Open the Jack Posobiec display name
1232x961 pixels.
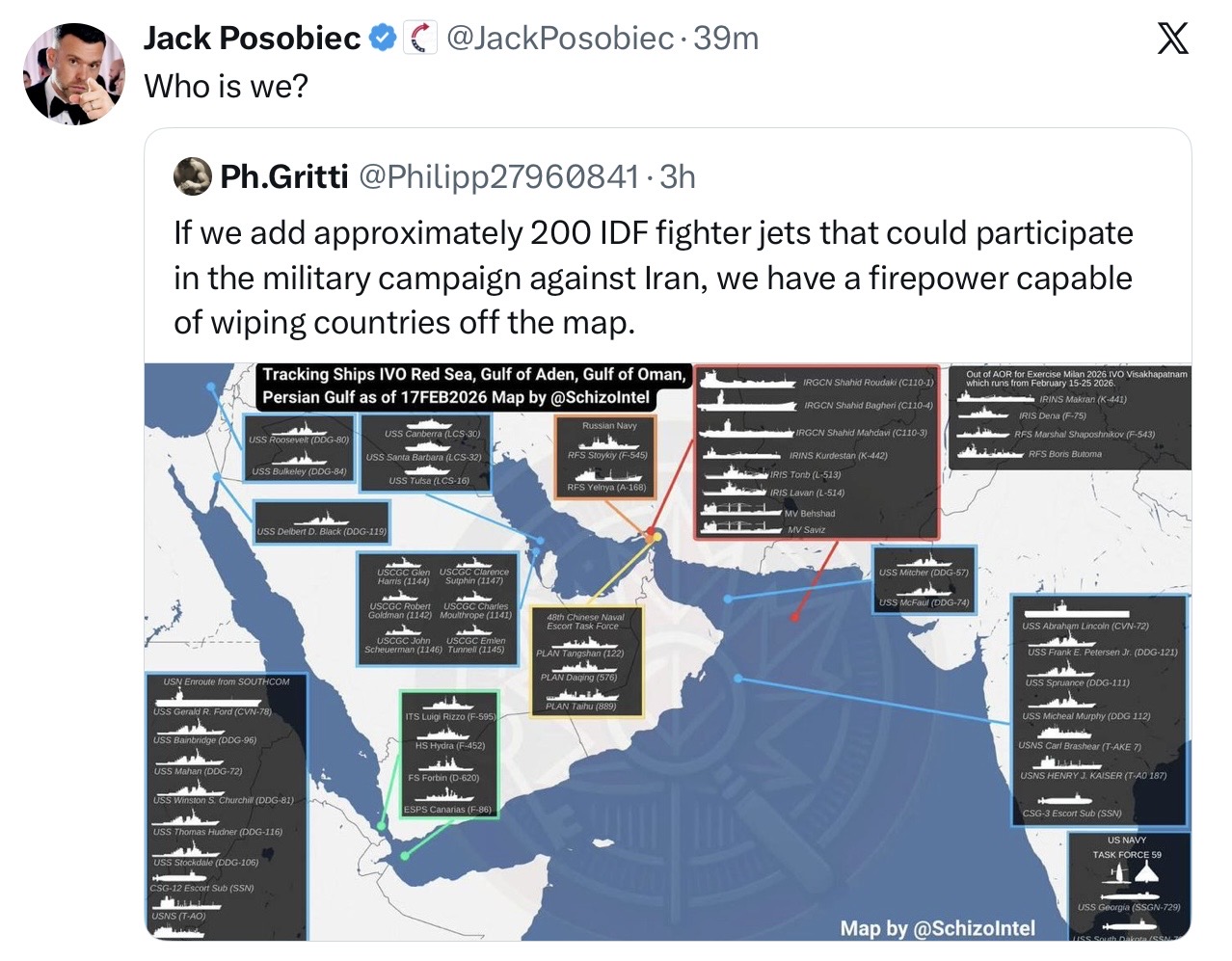(252, 39)
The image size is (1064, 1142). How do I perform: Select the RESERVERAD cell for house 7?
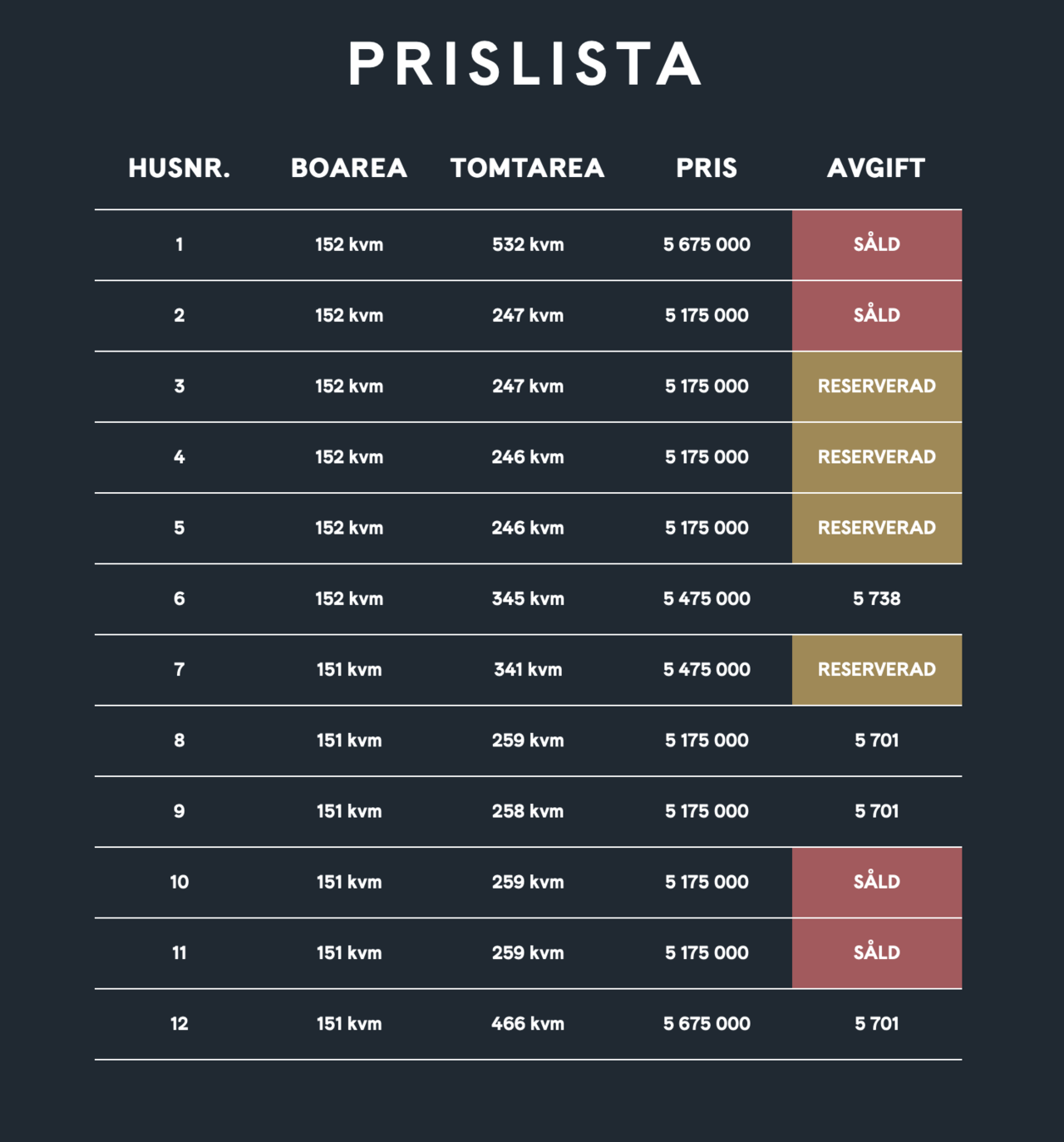pyautogui.click(x=877, y=670)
########
> _What is asked_:
Please quote every line of the data above word for word, leaving out the pictures.

> _The output_:
Open the Jack Posobiec display name
1232x961 pixels.
(252, 39)
The image size is (1064, 1142). How do I perform: Select the RESERVERAD cell for house 7?
pyautogui.click(x=877, y=670)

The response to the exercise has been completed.